*** Begin section ***

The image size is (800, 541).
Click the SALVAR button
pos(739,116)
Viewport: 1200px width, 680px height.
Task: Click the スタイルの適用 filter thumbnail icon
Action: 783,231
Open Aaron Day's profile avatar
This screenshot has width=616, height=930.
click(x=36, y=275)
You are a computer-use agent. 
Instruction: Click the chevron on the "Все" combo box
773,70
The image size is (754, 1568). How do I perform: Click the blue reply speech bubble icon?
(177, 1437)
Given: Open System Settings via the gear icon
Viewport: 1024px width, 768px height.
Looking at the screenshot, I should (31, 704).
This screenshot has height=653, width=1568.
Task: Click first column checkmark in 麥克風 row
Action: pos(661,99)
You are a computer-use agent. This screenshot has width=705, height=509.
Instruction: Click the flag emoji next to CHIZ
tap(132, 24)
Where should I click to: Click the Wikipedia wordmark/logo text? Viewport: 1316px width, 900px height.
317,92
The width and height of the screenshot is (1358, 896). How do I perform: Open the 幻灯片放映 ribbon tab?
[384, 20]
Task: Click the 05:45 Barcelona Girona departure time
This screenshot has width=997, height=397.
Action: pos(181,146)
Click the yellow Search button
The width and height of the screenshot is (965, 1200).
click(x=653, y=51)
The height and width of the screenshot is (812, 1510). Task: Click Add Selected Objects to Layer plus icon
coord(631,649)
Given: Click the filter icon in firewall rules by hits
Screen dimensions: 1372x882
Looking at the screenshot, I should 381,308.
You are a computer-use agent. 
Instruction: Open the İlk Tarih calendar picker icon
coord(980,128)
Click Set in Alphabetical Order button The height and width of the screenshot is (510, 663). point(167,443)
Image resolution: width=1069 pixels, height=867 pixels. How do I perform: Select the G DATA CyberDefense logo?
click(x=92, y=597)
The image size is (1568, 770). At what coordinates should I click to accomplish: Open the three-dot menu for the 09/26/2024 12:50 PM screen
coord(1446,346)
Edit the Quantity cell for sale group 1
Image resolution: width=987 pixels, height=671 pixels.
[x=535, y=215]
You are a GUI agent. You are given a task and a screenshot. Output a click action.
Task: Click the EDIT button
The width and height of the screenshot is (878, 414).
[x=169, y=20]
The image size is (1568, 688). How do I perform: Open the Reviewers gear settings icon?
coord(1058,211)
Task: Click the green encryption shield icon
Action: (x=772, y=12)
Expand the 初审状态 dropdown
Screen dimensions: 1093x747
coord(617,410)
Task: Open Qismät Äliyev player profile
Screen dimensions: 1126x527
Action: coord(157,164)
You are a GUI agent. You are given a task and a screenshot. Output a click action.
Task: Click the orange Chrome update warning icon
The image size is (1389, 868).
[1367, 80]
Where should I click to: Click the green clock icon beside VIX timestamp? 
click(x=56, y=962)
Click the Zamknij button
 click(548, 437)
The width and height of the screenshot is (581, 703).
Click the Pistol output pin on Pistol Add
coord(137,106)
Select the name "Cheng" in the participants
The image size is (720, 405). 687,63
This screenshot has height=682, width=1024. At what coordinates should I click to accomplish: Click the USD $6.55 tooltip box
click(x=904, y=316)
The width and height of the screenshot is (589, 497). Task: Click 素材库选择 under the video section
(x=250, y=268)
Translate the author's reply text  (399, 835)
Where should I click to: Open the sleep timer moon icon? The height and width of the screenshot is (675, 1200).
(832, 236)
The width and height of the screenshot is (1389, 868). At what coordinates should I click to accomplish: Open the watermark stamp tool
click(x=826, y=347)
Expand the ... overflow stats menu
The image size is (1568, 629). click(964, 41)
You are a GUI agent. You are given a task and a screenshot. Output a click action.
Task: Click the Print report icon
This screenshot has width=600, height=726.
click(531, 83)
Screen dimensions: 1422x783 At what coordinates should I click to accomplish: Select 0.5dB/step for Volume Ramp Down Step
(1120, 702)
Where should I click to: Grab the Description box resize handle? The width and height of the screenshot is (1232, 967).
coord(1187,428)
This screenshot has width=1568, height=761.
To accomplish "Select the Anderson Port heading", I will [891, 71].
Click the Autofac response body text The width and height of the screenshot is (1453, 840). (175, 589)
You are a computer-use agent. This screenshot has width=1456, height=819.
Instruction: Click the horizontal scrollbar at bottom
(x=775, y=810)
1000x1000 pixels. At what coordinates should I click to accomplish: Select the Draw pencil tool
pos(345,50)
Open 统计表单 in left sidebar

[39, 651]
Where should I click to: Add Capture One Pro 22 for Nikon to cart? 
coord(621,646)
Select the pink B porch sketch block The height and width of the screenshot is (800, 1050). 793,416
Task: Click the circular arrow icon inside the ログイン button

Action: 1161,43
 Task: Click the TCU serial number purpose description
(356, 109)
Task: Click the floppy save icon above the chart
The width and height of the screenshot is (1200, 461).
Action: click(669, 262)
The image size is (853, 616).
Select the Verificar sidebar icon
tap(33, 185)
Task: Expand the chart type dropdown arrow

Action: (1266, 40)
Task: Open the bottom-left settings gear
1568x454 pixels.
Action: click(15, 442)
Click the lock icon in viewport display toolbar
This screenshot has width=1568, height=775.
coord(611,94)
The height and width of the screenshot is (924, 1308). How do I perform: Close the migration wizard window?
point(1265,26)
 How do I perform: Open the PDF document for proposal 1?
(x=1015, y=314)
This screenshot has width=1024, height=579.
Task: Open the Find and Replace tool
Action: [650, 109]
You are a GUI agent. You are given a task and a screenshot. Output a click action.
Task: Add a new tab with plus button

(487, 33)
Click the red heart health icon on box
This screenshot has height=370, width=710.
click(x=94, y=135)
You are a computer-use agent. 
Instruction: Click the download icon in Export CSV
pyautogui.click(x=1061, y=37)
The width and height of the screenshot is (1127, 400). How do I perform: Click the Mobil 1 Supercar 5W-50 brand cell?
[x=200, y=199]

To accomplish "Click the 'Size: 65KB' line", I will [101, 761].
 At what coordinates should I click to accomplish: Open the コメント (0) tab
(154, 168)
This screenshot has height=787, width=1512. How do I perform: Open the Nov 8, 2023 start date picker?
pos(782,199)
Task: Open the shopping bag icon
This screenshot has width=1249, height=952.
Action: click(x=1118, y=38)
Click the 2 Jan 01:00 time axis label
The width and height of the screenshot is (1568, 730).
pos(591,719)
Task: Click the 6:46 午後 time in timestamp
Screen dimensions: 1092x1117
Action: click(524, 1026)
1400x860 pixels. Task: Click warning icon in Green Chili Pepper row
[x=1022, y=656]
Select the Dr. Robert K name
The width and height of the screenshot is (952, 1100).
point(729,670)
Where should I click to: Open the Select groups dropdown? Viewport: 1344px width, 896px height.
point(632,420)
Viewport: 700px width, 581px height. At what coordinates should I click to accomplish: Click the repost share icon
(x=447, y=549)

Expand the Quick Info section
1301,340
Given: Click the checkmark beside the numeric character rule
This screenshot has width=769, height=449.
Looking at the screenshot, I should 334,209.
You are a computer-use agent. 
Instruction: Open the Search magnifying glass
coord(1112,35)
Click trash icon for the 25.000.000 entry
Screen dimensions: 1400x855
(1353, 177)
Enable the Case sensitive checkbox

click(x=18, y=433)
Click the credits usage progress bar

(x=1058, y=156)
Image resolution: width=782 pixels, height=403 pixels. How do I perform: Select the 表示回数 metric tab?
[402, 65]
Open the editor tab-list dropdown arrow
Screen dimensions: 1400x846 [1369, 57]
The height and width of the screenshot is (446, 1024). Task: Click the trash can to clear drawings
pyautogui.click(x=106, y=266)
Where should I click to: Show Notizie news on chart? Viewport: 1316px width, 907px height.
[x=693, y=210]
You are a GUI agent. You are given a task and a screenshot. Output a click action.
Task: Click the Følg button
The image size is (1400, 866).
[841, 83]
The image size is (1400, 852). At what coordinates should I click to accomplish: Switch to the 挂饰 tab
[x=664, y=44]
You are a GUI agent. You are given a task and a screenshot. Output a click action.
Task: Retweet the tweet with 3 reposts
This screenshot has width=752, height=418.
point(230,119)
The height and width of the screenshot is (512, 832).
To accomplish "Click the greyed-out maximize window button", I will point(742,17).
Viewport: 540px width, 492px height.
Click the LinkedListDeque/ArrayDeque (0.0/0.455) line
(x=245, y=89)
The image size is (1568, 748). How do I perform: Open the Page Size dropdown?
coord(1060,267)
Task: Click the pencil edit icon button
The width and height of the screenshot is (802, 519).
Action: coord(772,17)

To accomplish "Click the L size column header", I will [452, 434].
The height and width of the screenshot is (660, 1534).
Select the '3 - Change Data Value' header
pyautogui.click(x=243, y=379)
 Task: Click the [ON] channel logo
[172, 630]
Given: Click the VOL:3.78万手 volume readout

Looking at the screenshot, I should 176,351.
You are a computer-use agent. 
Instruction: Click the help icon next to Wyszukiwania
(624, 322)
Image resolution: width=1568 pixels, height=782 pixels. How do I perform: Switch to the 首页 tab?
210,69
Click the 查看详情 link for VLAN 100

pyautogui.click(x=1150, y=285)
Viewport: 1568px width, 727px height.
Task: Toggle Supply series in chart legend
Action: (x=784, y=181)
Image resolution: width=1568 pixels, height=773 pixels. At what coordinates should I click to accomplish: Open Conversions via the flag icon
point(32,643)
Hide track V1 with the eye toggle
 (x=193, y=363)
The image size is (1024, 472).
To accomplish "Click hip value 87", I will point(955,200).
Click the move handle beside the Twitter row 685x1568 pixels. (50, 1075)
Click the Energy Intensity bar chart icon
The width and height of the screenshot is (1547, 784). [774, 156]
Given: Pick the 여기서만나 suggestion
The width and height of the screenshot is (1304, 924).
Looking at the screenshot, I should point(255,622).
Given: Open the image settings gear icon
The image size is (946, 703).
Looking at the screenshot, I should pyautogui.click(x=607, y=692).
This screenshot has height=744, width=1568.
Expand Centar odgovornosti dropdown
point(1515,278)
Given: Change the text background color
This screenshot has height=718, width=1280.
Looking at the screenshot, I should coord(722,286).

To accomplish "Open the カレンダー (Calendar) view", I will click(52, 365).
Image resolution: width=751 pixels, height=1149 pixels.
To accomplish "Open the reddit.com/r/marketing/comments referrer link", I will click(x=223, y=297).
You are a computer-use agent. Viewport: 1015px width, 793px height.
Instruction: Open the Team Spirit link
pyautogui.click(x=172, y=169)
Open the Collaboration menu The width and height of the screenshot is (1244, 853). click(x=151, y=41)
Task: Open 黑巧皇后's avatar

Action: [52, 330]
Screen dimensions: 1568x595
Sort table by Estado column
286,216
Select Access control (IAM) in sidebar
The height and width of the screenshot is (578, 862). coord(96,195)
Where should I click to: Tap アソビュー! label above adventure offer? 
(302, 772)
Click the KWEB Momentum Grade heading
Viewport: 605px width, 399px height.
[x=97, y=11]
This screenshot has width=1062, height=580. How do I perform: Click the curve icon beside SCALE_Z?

*** End section ***

▶ [Goal of the exercise] Check every line of the data, and copy the ones that contain "heading".

▶ [Output for this exercise]
To accomplish "Select the Anderson Port heading", I will [891, 71].
Click the KWEB Momentum Grade heading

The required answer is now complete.